In reality, the UNP will always dominate a political alliance or front its creates, in much the same way as the SLFP dominated the People’s Alliance and its successor the UPFA, in the manner in which the SLPP will always dominate the alliance it is in the process of creating and as a Northern example, the manner in which the Illankai Thamil Arasu Katchi (ITAK / Federal Party), dominates the Tamil National Alliance (TNA), much to the chagrin of its smaller allies.

The real issue for the UNP is the choice of its presidential candidate. IN 1994, when the PA was formed, Madam Sirimavo was the choice of the old guard in the SLFP but the People’s Alliance (PA) partners were crucial in providing support for the young SLFP reformers to maneuver CBK as the presidential candidate. In the current situation for the UNP, seemingly the allies may be more comfortable with Prime Minister Ranil Wickremesinghe, with whom they have worked together over the years, while UNP reformers may be looking ahead and hungry for change. The result is a proxy war over the NDF constitution, the real issue being the choice of candidate.
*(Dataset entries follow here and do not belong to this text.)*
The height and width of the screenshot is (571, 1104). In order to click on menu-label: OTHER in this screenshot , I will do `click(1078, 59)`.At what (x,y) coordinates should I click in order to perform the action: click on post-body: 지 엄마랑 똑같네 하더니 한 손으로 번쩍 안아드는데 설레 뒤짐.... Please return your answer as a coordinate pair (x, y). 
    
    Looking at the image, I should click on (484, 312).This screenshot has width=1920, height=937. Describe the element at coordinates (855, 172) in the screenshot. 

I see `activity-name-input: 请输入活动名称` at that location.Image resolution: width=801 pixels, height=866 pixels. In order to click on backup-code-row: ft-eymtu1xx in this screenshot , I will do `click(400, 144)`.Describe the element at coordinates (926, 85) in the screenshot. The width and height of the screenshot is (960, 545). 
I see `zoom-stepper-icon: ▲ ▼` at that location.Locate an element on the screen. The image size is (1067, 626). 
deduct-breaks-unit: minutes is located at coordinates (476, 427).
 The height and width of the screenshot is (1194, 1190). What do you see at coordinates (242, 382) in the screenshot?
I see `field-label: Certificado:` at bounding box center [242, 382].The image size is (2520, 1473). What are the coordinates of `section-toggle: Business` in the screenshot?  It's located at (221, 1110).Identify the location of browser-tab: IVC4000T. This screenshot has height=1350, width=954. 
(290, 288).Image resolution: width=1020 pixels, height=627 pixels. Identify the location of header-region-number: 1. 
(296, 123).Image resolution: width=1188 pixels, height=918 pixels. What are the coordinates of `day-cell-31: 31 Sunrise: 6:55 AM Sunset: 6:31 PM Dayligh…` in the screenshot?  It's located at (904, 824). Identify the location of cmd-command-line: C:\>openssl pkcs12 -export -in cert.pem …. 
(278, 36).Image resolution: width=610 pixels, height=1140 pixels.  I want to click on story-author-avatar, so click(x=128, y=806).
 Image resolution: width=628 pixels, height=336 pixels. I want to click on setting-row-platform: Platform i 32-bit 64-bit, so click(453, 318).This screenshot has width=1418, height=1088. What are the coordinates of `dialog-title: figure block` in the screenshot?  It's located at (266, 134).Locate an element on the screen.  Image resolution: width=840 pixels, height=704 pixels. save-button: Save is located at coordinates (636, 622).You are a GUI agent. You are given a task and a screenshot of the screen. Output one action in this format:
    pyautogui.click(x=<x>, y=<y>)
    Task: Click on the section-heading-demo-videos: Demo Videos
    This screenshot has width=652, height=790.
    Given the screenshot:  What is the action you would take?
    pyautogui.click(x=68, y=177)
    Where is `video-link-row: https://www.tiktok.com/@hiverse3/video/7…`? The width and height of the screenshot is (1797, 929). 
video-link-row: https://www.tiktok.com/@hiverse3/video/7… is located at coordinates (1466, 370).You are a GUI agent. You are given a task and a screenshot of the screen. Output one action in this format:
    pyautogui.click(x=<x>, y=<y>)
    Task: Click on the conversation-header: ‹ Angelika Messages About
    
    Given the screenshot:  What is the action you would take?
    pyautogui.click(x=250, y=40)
Sajith Premadasa has risen to the top as Deputy Leader of the UNP, by creating no enemies, causing no controversies and generally working hard in his constituency as an opposition MP, holding his own in the Rajapakses’ political backyard and then even harder as Housing Minister, seeking to realize his father’s vision of “shelter for all”. But, the political challenge for the UNP candidate is to be acceptable and attractive to a much more diverse constituency than the SLPP’s candidate, who is clearly targeting an election victory on a Sinhala only constituency, based on ethnic Sinhala nationalism. The UNP / NDF candidate will have to coalesce everybody else together to repeat in 2019, what was achieved in January 2015.

The UNP and its allies, with or without a formal alliance will face the 2019 presidential election with the considerable disadvantage of the anti-incumbency factor, which it did not have in 2015. Accordingly, the challenge for its candidate is greater than five years ago. It is well advised to gather all its allies in a big tent to create a viable coalition for the presidential election. A united opposition and a fractured government is a recipe for defeat which the Rajapakse’ experienced in 2015 and the UNP will be seeking to avoid in 2019.